> _Reading text_
Thursday, July 26, 2018

Margotlog: The Art of Losing

Margotlog: The Art of Losing

Elizabeth Bishop's villanelle, "The Art of Losing" has the command and sheen of great art. It's been one of my favorites for a very long time. Now I think of it after a day of losing first one, then another, then yet another crucial item: my car keys, my bigger cell phone, and almost my mind.

     The art of losing isn't hard to master
     so many things seem filled with the intent
     to be lost that their loss is no disaster.

Losing and searching can become an obsession of flitting here, then there. Will the cell phone be hiding in the depths of my purse? Did I put it on the dining room floor as I ate dinner last night?


     Lose something every day. Accept the fluster
     of lost door keys, the hour badly spend.
     The art of losing isn't hard to master.

I call my very put-together friend whose house is just beyond the Ford Bridge i.e. just inside Minneapolis. "Mary," I say with a touch of hysteria in my voice, "I can't seem to find your house. Some nice man with a dress shop pointed me back to the Parkway, but now the numbers on 35th Avenue are totally off, far beyond yours!"

     ....I lost two cities, lovely ones. And vaster,
     some realms I owned, two rivers, a continent.
     I miss them, but it wasn't a disaster.

Plucking up my courage, still unable to find my cell phone. I take a discarded old phone to AT&T where a charming young man sets is up to work again with a new "sym" card. Now it's chirping as it powers up. But will I be able to turn it off once on the plane to Amherst? So far, that hasn't worked. It chirps, and chirps, and chirps.


     practice losing farther, losing faster:
     places, and names, and where it was you meant
     to travel. None of these will bring disaster.

Tomorrow in the dark before dawn, I will fly to visit this dear friend, younger than I am by at least a decade. Seven months ago, his partner of many years died of a cancer that could no longer be kept at bay. "I still weep every day," he tells me on the phone. Now as I turn myself toward the east, I sorrow for the one who is lost, joy for his life we both loved, though in vastly different intensites.

  --Even losing you (the joking voice, a gesture
     I love), I shan't have lied. It's evident
     the art of losing's not too hard to master
     though it may look like (Write it!) like disaster.

> _Dataset section_
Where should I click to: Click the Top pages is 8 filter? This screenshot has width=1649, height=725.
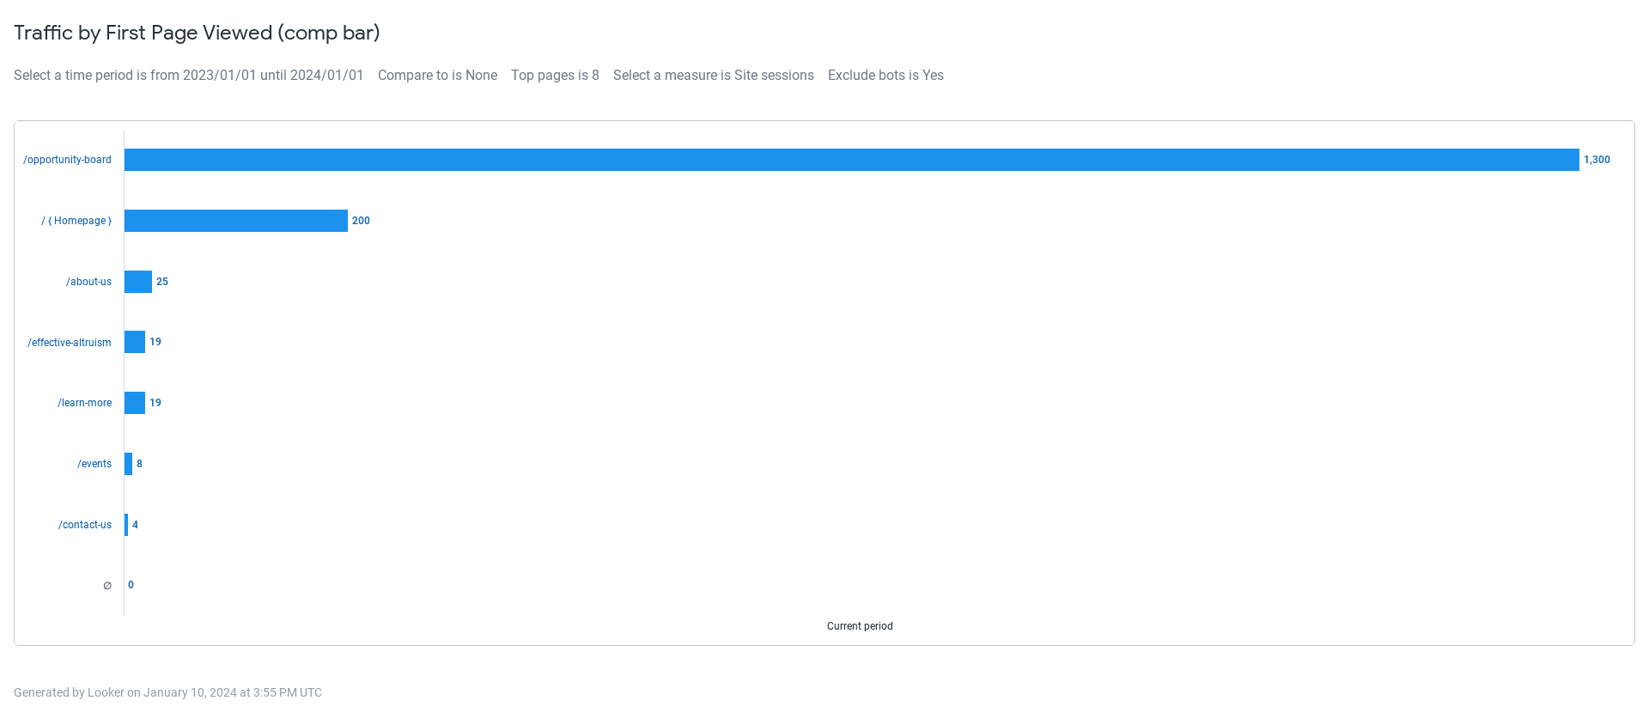555,76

> _Exercise instructions_
(1) In the blog post about losing, which two items does the writer name as lost that day before "almost my mind"?
(2) Transcribe the blog post about losing word for word, starting at the words "--Even losing you" and ending after the words "it!) like disaster.".

> _List of answers_
(1) Car keys and the bigger cell phone.

(2)
--Even losing you (the joking voice, a gesture
     I love), I shan't have lied. It's evident
     the art of losing's not too hard to master
     though it may look like (Write it!) like disaster.